Material supplied:

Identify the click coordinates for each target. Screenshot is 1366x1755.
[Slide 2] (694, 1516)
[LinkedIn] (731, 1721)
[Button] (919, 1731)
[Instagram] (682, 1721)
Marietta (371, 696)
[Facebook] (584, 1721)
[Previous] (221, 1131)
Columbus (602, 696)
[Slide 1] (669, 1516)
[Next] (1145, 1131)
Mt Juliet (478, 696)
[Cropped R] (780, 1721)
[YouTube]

Assignment:
Return only the exact lines from the opening of the records through the line that contains "Columbus (602, 696)", both included.

Answer space:
Identify the click coordinates for each target. Screenshot is 1366x1755.
[Slide 2] (694, 1516)
[LinkedIn] (731, 1721)
[Button] (919, 1731)
[Instagram] (682, 1721)
Marietta (371, 696)
[Facebook] (584, 1721)
[Previous] (221, 1131)
Columbus (602, 696)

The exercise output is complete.